Credit Market Choke Hold
Soaring bond yields put an inescapable choke hold on stock prices Monday. The damage to equities was actually pretty light -- and probably temporary -- but more on that in a minute.
If you think folks on the ^IXIC board don't get along, try visualizing a message board between the Fed and the bond market. Since the Fed paused in June, there's been an unusually nasty feud between these two. When central bankers stop hiking, they're supposed to start cutting, and Bernanke hasn't done this. Making matters worse, there's been an unexpected plot twist.
Bond traders are famous as the best and the brightest, and open markets are incredibly efficient. Together, these two have historically run circles around policy-makers. But not this time. Since pausing in June, the Fed has outplayed the bond market -- hand after bitter hand -- and it happened again on Friday with the jobs report.
Monday's action was really about bonds, so tonight I'm starting with a bond chart. Instead of looking at the 10-year Treasury Yield, the frustration bond investors felt today is best understood looking at the chart below. It's the 10-year Treasury Bond, and it took a big fat dump today. In just two sessions, the 10-year has taken out both its 50- and 200-day. Ouch.
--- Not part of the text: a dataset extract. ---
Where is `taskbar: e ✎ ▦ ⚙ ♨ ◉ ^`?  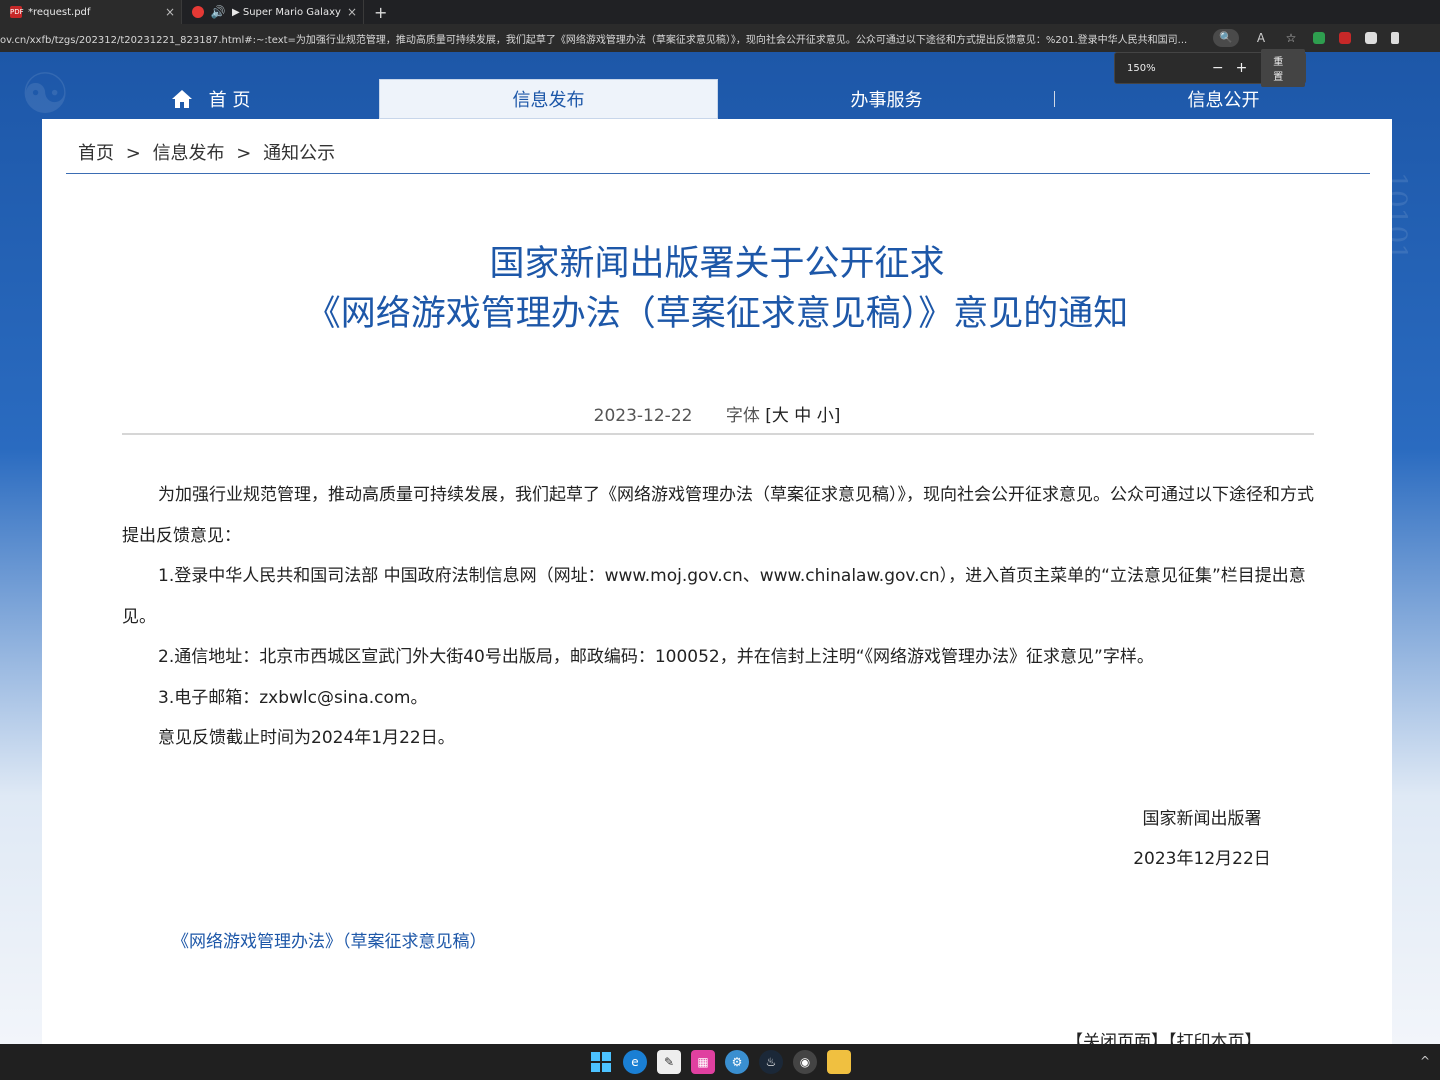
taskbar: e ✎ ▦ ⚙ ♨ ◉ ^ is located at coordinates (720, 1062).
The Fed isn't lowering rates any time soon, but bond investors have stubbornly refused to get on board with this. Which brings up the real problem with the chart below: it needs to fall another 11% to be in sync with the Fed. In Bond World, that's a LOT. Probably because of epic inflows of "dumb" foreign money, bonds have gotten ahead of themselves.
For stocks, the silver lining to "no rate cut" is a decent economy. The Composite took a technical dent today as gave up its opening gap on higher volume. But market internals show a bullish bias remains in place. Even though Decliners edged Advancers, Up Volume outpaced Down Volume on both exchanges, and New Highs crushed New Lows, 463-84.
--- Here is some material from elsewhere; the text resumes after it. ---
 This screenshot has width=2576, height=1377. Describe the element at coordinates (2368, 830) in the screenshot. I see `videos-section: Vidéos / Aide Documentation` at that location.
Adding to the bullish tone, the IBD100 moved up 0.2% as 51 of 100 stocks posted gains. Even more remarkable, a stunning 26 stocks hit record highs today. On the downside, three IBD100 stocks were shredded today on heavy volume.
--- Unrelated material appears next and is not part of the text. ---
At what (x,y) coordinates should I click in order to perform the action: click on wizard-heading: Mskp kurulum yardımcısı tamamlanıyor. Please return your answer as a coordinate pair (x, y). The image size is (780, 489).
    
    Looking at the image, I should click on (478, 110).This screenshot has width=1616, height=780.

Oil stocks held up very well today while crude prices tumbled. This divergence is bullish for energy stocks.
As Utilities hit yet another new all-time high despite Monday's higher yields, the Transports responded to lower oil and shot up on strong volume. For fans of Dow Theory, the Utilities, Transports and the INDU are all within 3.3% of all-time highs. The green line on the chart below is the old all-time high.
Finally, even though stocks moved higher last week, the AAII Bull Ratio fell significantly. This is contrarian bullish of course, and is good news for stocks.
Despite more weirdness from Iran and higher yields, stocks continue to hold up. Considering the upcoming earnings season, it will be interesting to see if the lack of selling is liquidity-driven foolishness, or if the market knows something about Q1 earnings.
Have a great evening, and it's nice to be home.